On 05/01/2012 03:16 PM, Eric Blake wrote:
On 05/01/2012 01:05 PM, Laine Stump wrote:
The two following patches fix the same problem (described in https://bugzilla.redhat.com/show_bug.cgi?id=816465) in two alternate ways - one by retrying the failing operation after a delay, the other by using knowledge of how libnl works internally to artificially "reserve" a particular address so libnl doesn't attempt to bind to it.
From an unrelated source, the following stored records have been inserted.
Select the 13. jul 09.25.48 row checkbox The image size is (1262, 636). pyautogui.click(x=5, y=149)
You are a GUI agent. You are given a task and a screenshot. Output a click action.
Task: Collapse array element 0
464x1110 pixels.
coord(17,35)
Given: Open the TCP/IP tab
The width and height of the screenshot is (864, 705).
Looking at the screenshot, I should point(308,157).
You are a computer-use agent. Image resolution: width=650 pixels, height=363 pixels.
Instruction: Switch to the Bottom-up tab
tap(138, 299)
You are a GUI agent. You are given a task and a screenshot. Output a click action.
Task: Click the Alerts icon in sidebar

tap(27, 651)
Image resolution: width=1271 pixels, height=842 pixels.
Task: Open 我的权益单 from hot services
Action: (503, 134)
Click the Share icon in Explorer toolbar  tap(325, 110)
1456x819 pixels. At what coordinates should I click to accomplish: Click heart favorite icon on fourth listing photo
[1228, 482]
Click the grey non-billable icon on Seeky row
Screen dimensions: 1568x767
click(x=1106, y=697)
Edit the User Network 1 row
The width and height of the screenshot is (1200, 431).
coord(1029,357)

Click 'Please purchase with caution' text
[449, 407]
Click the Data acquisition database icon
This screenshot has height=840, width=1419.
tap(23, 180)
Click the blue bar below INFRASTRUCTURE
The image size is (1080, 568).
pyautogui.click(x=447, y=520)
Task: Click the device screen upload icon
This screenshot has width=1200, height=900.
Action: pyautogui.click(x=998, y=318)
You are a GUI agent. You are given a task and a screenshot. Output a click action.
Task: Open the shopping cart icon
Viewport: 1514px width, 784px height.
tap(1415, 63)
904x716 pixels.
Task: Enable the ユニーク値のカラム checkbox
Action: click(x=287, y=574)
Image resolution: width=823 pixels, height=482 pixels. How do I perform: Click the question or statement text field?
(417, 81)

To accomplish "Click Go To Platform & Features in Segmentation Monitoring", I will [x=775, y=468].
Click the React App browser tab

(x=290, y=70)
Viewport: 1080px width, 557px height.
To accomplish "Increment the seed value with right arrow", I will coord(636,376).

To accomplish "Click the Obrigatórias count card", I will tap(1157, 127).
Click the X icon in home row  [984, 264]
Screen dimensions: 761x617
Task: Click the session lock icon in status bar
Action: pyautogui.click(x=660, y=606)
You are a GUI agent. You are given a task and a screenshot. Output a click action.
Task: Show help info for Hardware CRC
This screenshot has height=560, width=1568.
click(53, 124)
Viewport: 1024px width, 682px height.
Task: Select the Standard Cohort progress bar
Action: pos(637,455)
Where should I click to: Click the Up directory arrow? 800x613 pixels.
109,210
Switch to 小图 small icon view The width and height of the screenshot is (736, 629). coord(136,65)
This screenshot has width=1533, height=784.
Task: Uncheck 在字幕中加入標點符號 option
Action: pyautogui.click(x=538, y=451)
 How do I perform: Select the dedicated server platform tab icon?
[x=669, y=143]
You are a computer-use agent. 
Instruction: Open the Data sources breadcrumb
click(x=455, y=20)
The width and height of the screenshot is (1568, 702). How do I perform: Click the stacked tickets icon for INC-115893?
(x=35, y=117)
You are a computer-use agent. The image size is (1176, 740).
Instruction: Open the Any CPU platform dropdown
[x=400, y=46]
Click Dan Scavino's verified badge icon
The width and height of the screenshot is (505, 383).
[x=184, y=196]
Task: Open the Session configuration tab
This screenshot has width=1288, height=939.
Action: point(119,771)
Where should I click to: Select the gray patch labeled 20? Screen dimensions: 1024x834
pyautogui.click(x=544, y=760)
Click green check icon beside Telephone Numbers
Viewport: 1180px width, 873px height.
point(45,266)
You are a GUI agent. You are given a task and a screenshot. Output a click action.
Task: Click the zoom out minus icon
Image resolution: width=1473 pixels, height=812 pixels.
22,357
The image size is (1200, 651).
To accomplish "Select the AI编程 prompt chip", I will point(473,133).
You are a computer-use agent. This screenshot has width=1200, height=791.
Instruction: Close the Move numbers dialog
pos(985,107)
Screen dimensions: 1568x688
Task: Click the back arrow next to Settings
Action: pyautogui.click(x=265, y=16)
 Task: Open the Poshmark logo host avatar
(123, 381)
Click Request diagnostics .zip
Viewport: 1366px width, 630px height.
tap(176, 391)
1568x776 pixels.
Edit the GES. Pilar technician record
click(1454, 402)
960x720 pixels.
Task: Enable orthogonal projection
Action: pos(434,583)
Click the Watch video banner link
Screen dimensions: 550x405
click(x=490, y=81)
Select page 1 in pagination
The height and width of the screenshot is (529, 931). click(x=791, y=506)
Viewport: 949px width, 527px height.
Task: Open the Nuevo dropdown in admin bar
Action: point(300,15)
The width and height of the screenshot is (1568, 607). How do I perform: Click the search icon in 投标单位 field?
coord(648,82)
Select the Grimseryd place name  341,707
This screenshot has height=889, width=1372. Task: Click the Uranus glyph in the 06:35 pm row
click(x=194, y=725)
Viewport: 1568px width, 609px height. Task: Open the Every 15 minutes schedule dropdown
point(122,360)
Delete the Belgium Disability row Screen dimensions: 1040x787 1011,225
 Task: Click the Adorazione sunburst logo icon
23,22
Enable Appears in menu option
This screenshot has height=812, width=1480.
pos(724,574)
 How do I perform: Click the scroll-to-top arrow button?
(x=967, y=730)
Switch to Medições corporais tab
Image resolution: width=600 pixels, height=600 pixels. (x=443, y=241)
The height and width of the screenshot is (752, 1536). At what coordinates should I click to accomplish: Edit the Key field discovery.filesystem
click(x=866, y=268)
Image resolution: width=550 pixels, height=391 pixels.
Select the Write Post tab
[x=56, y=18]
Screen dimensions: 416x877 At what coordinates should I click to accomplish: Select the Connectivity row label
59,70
You might think that libnl is the right place to fix this bug. Unfortunately, that isn't possible, because it would involve changing libnl's API - currently libnl decides what address to use for future binds of a netlink socket at the time nl_handle_alloc() is called, but doesn't actually attempt to bind it. Later, during nl_connect(), it calls bind() with the address it had earlier decided. It would be nice if we could just retry the bind with a different address when the first attempt failed, but libnl allows client applications to retrieve the bind address *before nl_connect() is called*, so an application may have already gotten the address prior to calling nl_connect(), and changing it would render the applications information incorrect. Does libnl-3 have the same issue? It would be interesting if Serge Hallyn's patches to support libnl-3 ended up allowing us to move to a version of the library that doesn't have the same fundamental flaw. Have we complained about this flaw to the libnl upstream folks?
Yes, libnl-3 has the same flaw in the API/code, but no I haven't contacted them about it yet - I've been too busy gathering information. That's on my list of things to do, though (actually I'm thinking it would be good to have the libnl maintainer take a look at Serge's patches - he had earlier agreed to help out with making libvirt libnl-3-compliant when we got around to it).